"The Wild Place" – das Polenlager Wildflecken.
Erlebnisse einer amerikanischen Flüchtlingsbetreuerin in der Trümmerzeit.
Bayerischer Rundfunk, "Bayern – Land und Leute", 19.4.1998
Im Juli 1945 kam die Schriftstellerin Kathryn Hulme als Mitglied eines internationalen Teams einer UNO-Hilfsorganisation zur Betreuung von Flüchtlingen und Verschleppten nach Deutschland. Sie wurde mit 10 anderen Helfern dem Lager Wildflecken zugeteilt, wo sie statt der erwarteten 2000 Hilfsbedürftigen 20.000 Menschen vorfand. Und dauernd kamen weitere Transporte hinzu, oftmals entweder überhaupt nicht angemeldet oder aber mit weit mehr Flüchtlingen als angekündigt. Die Helfer arbeiteten rund um die Uhr, doch sie konnten nicht einmal die schlimmsten Mißstände abstellen. Voller Verzweiflung über diese Sisyphus-Arbeit machten sich immer wieder überforderte Team-Mitglieder bei Nacht und Nebel aus dem Lager davon. Erlösend empfanden deshalb alle die winterlichen, heftigen Schneefälle, die das Lager vier Monate weitgehend von der Außenwelt abschlossen, weil nun wenigstens keine neuen Transporte mehr zu erwarten waren.

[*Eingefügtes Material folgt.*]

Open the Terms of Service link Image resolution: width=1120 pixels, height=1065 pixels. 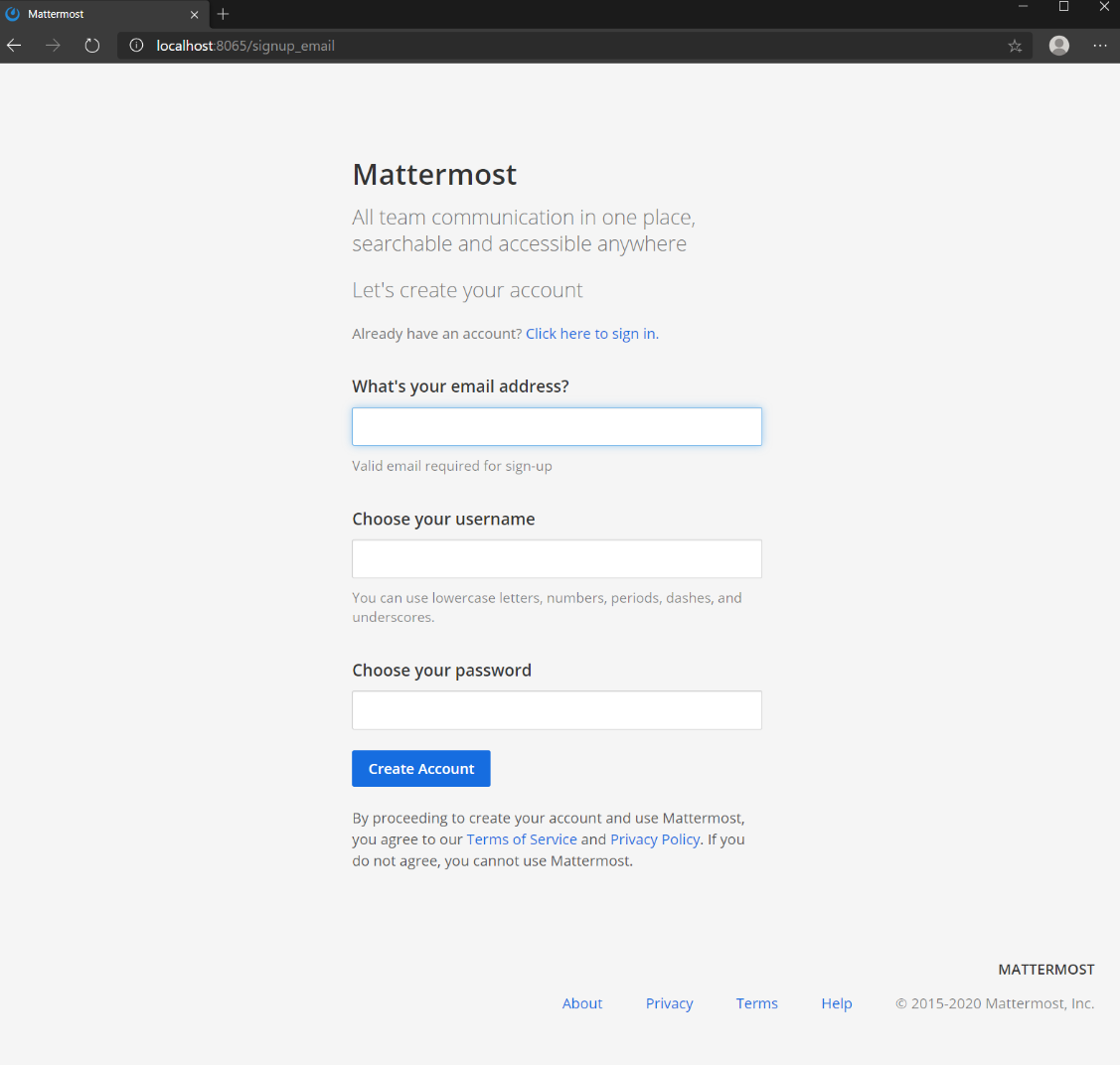(x=522, y=839)
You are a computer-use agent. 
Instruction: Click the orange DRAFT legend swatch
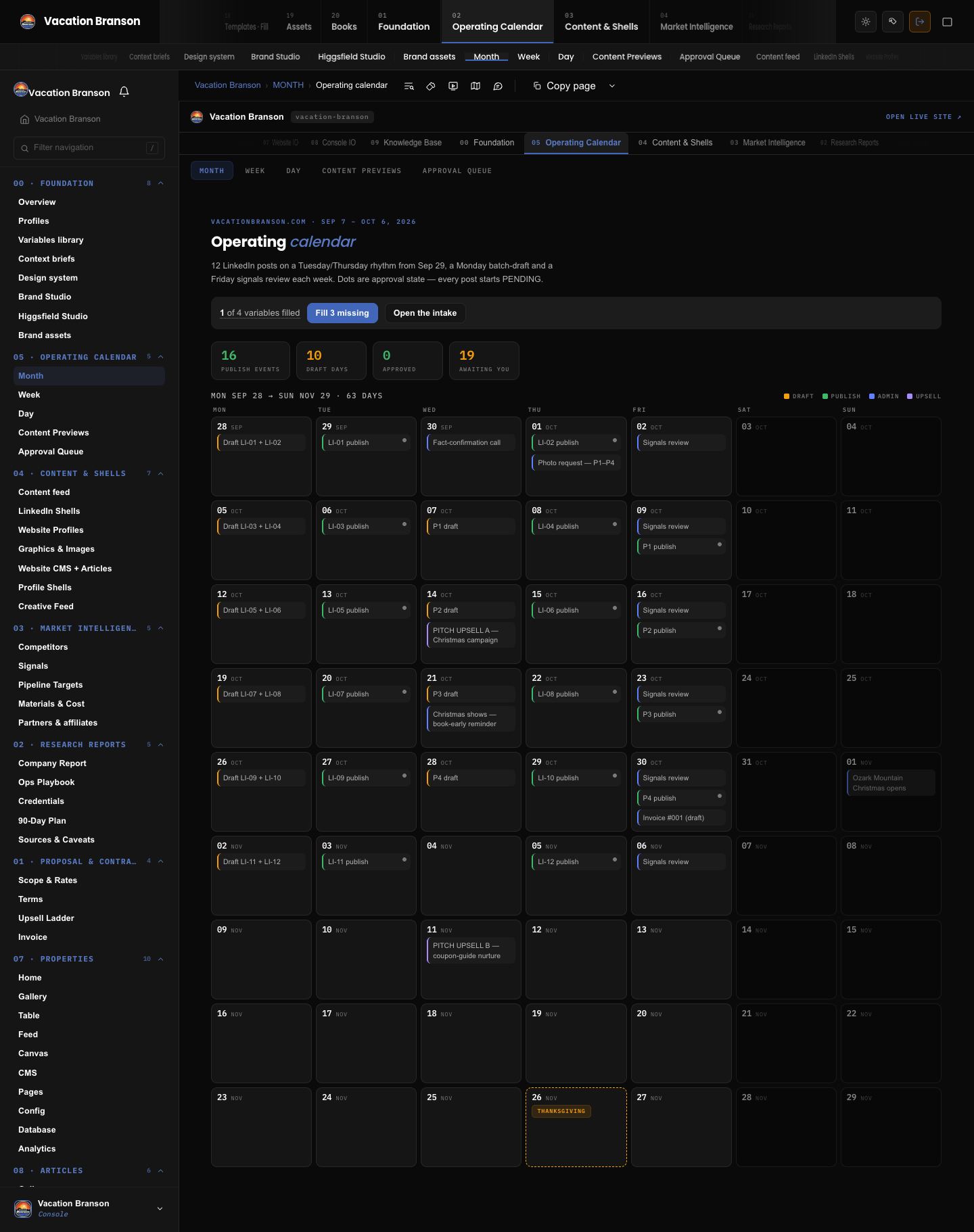point(787,396)
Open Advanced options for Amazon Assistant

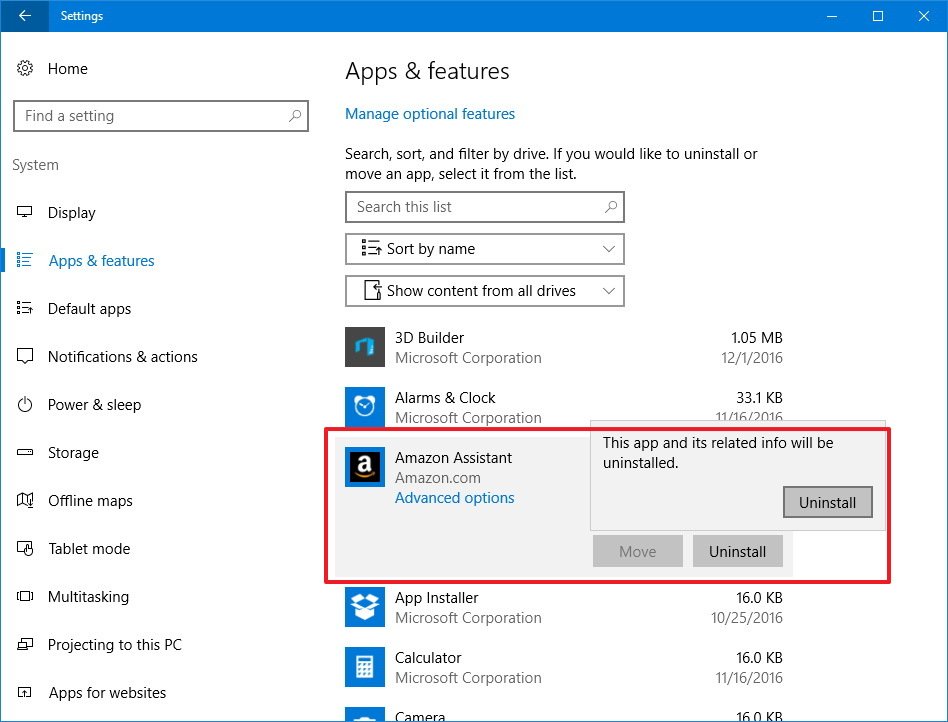click(x=454, y=497)
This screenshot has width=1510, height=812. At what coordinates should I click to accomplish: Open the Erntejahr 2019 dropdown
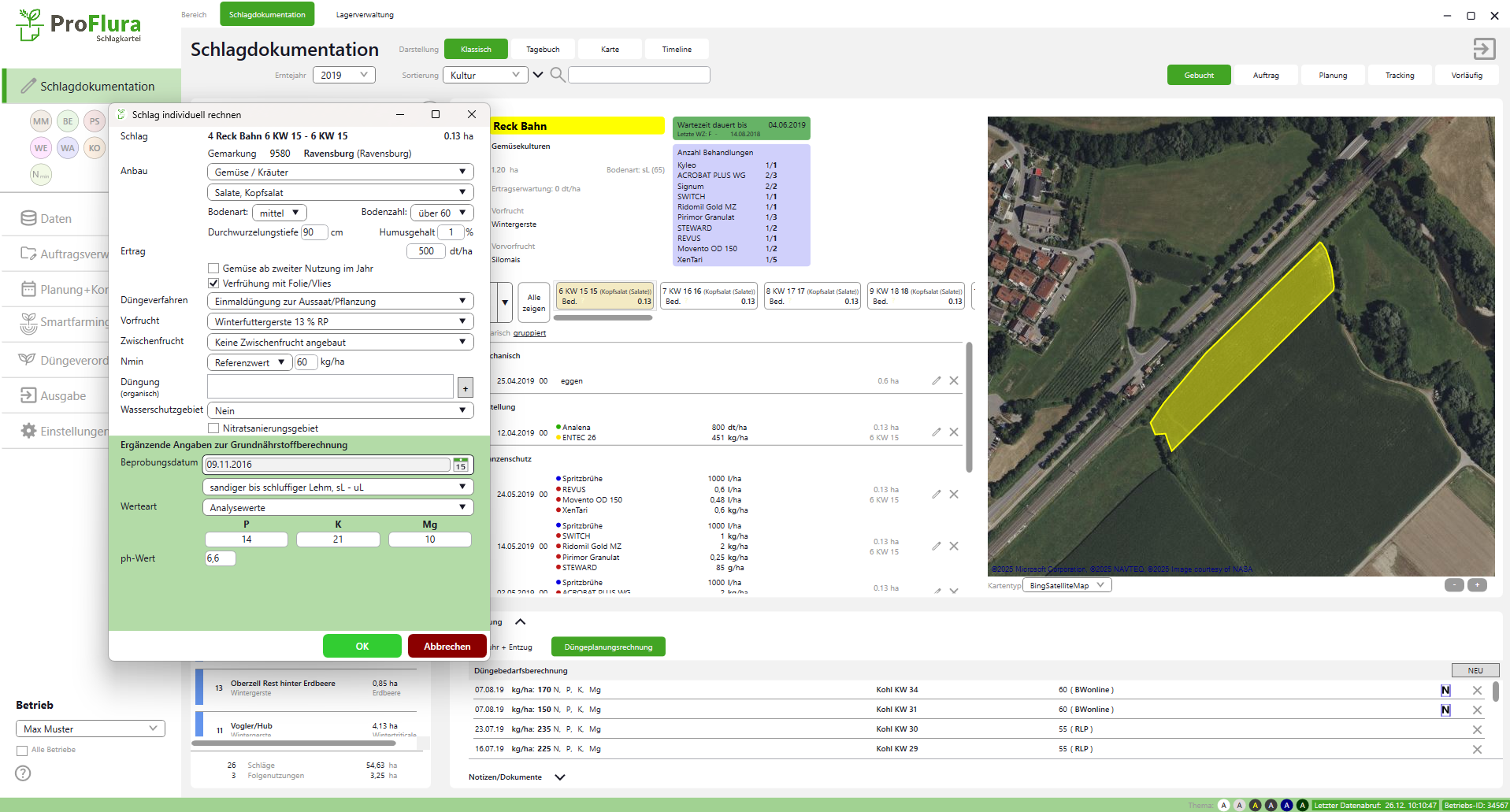344,75
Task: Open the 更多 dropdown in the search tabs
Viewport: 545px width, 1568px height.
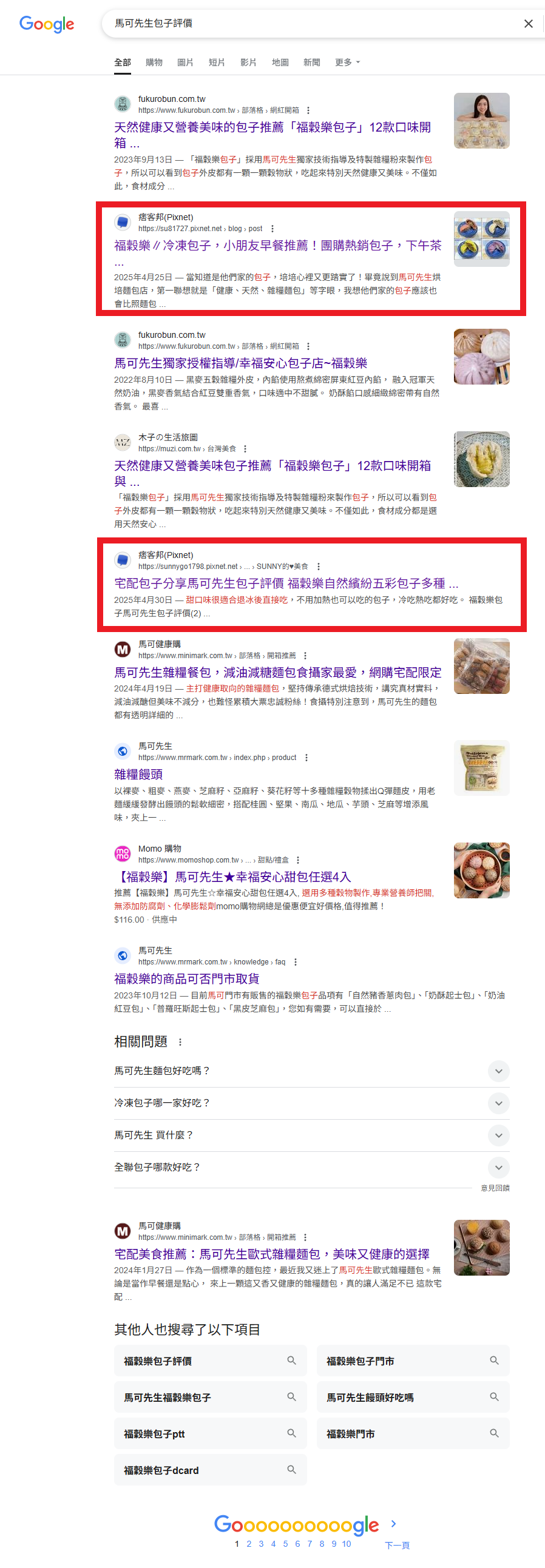Action: 347,62
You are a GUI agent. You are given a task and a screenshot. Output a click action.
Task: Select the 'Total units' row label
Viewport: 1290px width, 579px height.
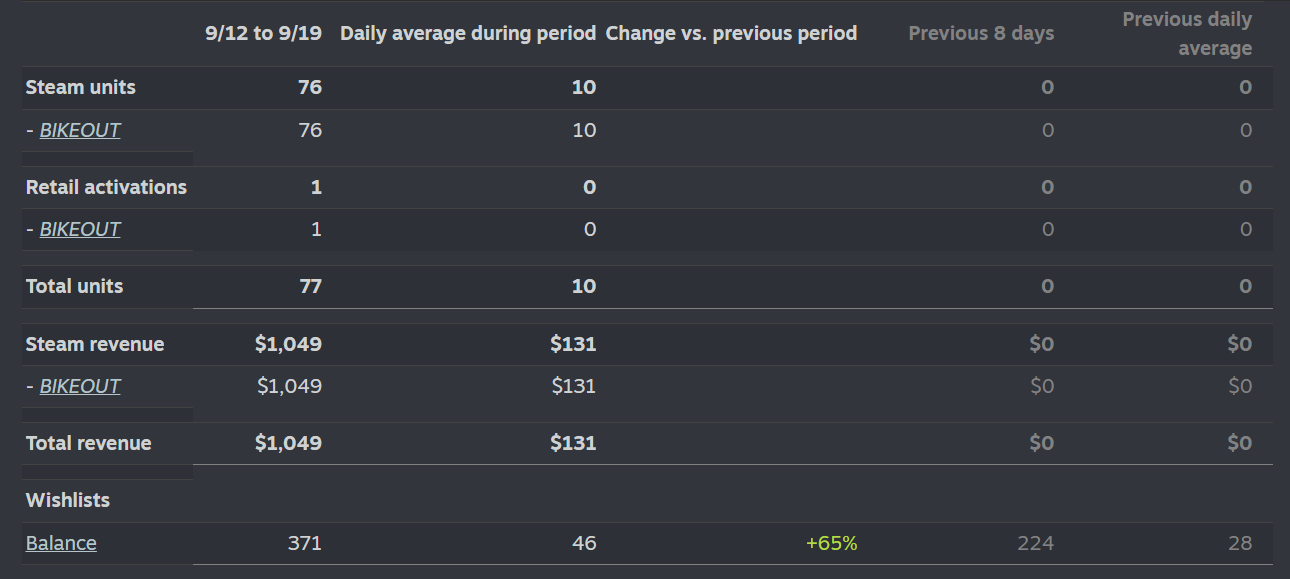coord(75,286)
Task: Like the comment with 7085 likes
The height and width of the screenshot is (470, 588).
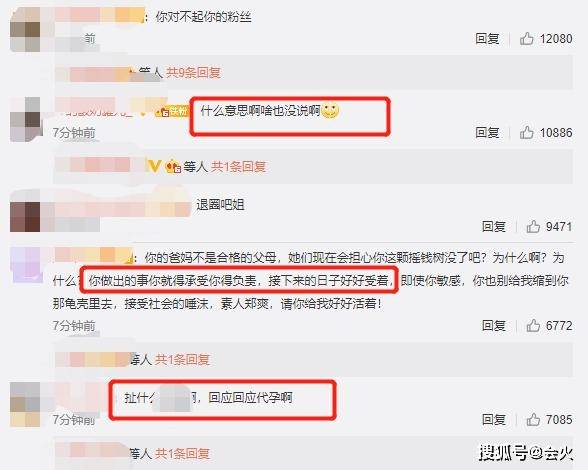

Jetzt endlich konnte allmählich eine funktionierende Lagerorganisation aufgebaut werden. Und Kathryn Hulme kümmerte sich nun vermehrt um die Lagerbewohner selbst. Das machte ihre Arbeit nicht leichter, denn sie kam nun mit vielen erschütternden Einzelschicksalen in Berührung, die alle individuelle Lösungen erforderten. Fast acht Jahre lang widmete sich die Amerikanerin ihrer schweren Aufgabe, den entwurzelten, vielfach gebrochenen und traumatisierten, von der deutschen Bevölkerung oft verachteten "Displaced Persons" wieder auf die Füße sowie zu einer neuen Existenz und zu einer neuen Heimat zu verhelfen. 1953, gleich nach ihrer Rückkehr in die USA, schrieb sie über ihre Erlebnisse ein Buch, das in seiner Eindringlichkeit und kenntnisreichen Darstellung einzigartig ist: "The Wild Place" – ein Buch nicht nur über wilde Orte, sondern auch über verwilderte Zeiten und Menschen. Bei ihrer Arbeit im Flüchtlingslager lernte sie im übrigen eine andere Helferin kennen, über deren Lebensgeschichte sie einen Weltbestseller verfasste, nämlich „Das Leben einer Nonne“ (später verfilmt mit Audrey Hepburn).